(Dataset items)
*** Begin section ***
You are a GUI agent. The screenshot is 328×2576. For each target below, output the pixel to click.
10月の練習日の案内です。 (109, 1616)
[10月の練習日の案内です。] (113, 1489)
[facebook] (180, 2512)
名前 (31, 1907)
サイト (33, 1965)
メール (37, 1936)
*** End section ***
*** Begin section ***
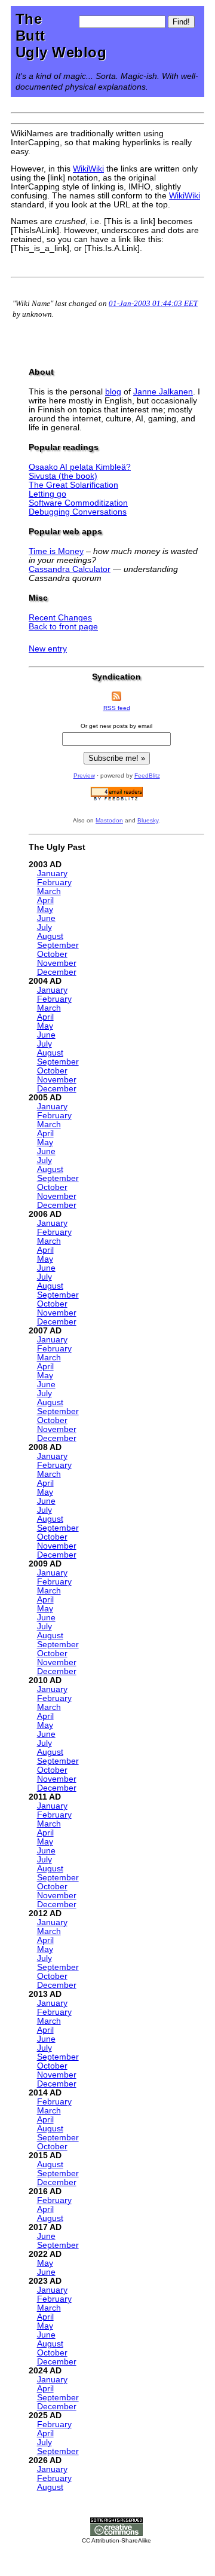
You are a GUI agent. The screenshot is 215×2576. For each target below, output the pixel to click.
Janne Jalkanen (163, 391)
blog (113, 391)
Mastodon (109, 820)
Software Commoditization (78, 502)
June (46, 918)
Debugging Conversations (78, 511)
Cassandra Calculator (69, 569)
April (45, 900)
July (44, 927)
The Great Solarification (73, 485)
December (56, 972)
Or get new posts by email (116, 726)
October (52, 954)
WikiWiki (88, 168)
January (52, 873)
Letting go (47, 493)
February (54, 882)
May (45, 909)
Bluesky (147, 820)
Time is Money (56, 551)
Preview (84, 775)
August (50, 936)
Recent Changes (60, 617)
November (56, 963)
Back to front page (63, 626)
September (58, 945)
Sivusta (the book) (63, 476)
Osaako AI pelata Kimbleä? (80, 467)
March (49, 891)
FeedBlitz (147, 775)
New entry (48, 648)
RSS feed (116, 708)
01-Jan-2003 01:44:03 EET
*** End section ***
• **Exercise prompt**
Return exactly, and only, the lines above starting at the line that contains "Cassandra Calculator (69, 569)" and ending at the line that contains "01-Jan-2003 01:44:03 EET".

• **Task result**
Cassandra Calculator (69, 569)
April (45, 900)
July (44, 927)
The Great Solarification (73, 485)
December (56, 972)
Or get new posts by email (116, 726)
October (52, 954)
WikiWiki (88, 168)
January (52, 873)
Letting go (47, 493)
February (54, 882)
May (45, 909)
Bluesky (147, 820)
Time is Money (56, 551)
Preview (84, 775)
August (50, 936)
Recent Changes (60, 617)
November (56, 963)
Back to front page (63, 626)
September (58, 945)
Sivusta (the book) (63, 476)
Osaako AI pelata Kimbleä? (80, 467)
March (49, 891)
FeedBlitz (147, 775)
New entry (48, 648)
RSS feed (116, 708)
01-Jan-2003 01:44:03 EET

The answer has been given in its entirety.